Business Day

Booming retail sales are not necessaril­y a bottomline boon

- ● Motsoeneng is deputy editor. TIISETSO MOTSOENENG

For food retailers, it is hard to recall the last time business was this strong. For the weeks to the end of March, Woolworths reported a near 28% jump in sales from its grocery outlets, which remain open during the nationwide lockdown, ordered 14 days ago by President Cyril Ramaphosa to suppress and contain the rapidly spreading Covid-19 pandemic.

Booming food sales at Woolworths — whose biggest division, the clothing unit, suffered declines of a similar margin during the period — give us a window into how primarily grocery merchant rivals such as Shoprite, Pick n Pay and Spar have been faring in the past few weeks.
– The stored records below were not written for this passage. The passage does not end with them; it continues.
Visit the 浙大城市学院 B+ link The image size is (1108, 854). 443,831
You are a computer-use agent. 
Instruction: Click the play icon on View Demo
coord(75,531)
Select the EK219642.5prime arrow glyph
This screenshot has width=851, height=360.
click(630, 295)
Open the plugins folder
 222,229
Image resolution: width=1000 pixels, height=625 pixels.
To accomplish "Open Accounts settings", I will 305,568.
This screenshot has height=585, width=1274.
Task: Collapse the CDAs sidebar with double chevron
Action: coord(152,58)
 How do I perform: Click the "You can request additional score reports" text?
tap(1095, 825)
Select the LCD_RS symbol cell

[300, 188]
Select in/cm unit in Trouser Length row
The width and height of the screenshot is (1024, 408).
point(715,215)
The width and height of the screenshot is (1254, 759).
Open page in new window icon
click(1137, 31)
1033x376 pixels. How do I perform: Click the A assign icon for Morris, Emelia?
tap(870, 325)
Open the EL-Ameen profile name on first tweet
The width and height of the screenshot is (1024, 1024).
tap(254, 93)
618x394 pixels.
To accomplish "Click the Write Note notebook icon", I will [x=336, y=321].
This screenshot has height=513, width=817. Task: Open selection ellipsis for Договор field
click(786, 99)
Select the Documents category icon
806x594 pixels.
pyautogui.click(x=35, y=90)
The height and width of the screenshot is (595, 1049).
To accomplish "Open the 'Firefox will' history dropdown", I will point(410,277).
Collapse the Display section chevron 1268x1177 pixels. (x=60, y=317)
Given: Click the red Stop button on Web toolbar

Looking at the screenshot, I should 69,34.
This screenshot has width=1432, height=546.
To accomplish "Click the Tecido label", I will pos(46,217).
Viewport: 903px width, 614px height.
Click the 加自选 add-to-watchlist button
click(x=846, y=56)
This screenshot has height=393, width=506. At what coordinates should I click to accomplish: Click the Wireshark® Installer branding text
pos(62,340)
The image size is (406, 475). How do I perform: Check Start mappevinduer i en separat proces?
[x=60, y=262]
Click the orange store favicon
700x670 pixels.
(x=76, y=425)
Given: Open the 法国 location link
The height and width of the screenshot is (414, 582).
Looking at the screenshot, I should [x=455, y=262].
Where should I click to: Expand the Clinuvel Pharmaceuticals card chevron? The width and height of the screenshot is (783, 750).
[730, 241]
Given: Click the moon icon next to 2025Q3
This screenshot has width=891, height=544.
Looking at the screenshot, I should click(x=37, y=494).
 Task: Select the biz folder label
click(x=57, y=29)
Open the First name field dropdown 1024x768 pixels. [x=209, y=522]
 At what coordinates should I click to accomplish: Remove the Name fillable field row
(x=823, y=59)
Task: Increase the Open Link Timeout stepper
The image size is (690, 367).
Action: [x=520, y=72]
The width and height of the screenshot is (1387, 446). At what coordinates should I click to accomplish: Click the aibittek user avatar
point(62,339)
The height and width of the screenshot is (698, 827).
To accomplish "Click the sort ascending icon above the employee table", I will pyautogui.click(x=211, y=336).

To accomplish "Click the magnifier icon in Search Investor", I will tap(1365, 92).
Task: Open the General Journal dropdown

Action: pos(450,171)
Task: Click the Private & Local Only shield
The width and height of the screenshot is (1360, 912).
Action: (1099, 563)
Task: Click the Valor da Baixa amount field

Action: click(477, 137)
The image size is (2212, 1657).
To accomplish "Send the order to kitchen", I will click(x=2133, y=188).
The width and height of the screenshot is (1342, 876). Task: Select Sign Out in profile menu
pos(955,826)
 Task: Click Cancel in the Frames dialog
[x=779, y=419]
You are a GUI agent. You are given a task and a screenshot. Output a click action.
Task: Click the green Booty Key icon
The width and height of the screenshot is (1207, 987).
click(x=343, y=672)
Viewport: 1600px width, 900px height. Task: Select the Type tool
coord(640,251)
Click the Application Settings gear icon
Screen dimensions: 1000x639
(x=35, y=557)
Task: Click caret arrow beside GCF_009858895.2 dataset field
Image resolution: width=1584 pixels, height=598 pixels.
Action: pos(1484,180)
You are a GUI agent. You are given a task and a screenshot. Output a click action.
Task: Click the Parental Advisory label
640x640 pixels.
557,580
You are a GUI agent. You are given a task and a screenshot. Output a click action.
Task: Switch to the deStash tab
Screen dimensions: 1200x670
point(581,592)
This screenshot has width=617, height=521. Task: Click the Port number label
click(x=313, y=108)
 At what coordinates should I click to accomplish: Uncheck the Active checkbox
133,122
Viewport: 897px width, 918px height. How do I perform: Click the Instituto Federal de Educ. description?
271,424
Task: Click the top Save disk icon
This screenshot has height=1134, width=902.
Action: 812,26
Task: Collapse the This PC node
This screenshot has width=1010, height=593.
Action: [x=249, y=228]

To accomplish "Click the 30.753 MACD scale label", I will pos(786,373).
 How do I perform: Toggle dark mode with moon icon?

You could say it was all just panic buying in the week before the stay-at-home order: a customer bought one tray more of eggs or an extra pack of toilet paper than they normally would have had there not been fears of coming back to the stores to find empty shelves.

But consider this: restaurant dining is banned under the lockdown and UberEats and Mr D Food are out of action, forcing millions of people to eat at home. Consumers might soon realise their stockpile of food is running low or has been depleted. So, you could safely stick your neck out and say that though demand is not near what it was in the week before the lockdown, when queues snaked into parking areas, retailers are still notching up above-average sales growth.

The JSE food retailers’ index is just more than 2% down since the beginning of March, outperform­ing a nearly 10% drop in the broader all share index. Still, keeping sales roaring is one thing. Doing so profitably is another.

Up to late afternoon on Wednesday, the number of people infected by the respirator­y disease stood at just more than 1,740 — a more than fourfold jump from three weeks ago. Men and women showing up for their work behind grocery-store counters are in constant contact with the public, growing the risk of infection.

Some of these workers might feel fulfilled — or simply have no other choice in a country where three in 10 are without a job — by being on the front-lines of SA’s fight against the new coronaviru­s, but you can bet they are also terrified.

So retailers must spend some of the money they are raking in from the aboveavera­ge demand to ensure these unlikely heroes are protected: rolling out safeguards such as masks and sanitisers and installing acrylic glass barriers between cashiers and customers.

With the National Institute for Communicab­le Diseases rethinking its stance on discouragi­ng the public from wearing masks to reduce the spread of Covid-19, the country might find itself handing out masks to low-income consumers, who would rather spend their last cent on food than on anything else.

Even with the barriers and masks, it is not unreasonab­le to assume that it’s not a matter of if but when some of the cashiers will get the virus. Adding paid sick leave and the costs of getting temporary stand-in employees to the income statement, you’re left with the bottomline growing much more slowly than sales.

Perhaps the biggest expense in such demanding conditions is employee salaries, which is totally understand­able. So far, Shoprite has agreed to pay a R102m bonus to front-line shop-floor and distributi­on employees for their work during the stay-at-home order.

Woolworths’s senior rank is taking as much as a 30% pay cut in the next few months to add incentives to front-line workers and continue to pay those locked down at home, as its clothing businesses stay closed — a smart move from an investor point of view, as the salaries and bonuses to staff do not eat into the company’s profit.

No doubt what retailers, specifical­ly Shoprite and Woolworths, are doing is laudable and some would argue they should do more. But from an equity investment point of view, above-average demand for their products over the last few weeks should not necessaril­y translate into bumper profits.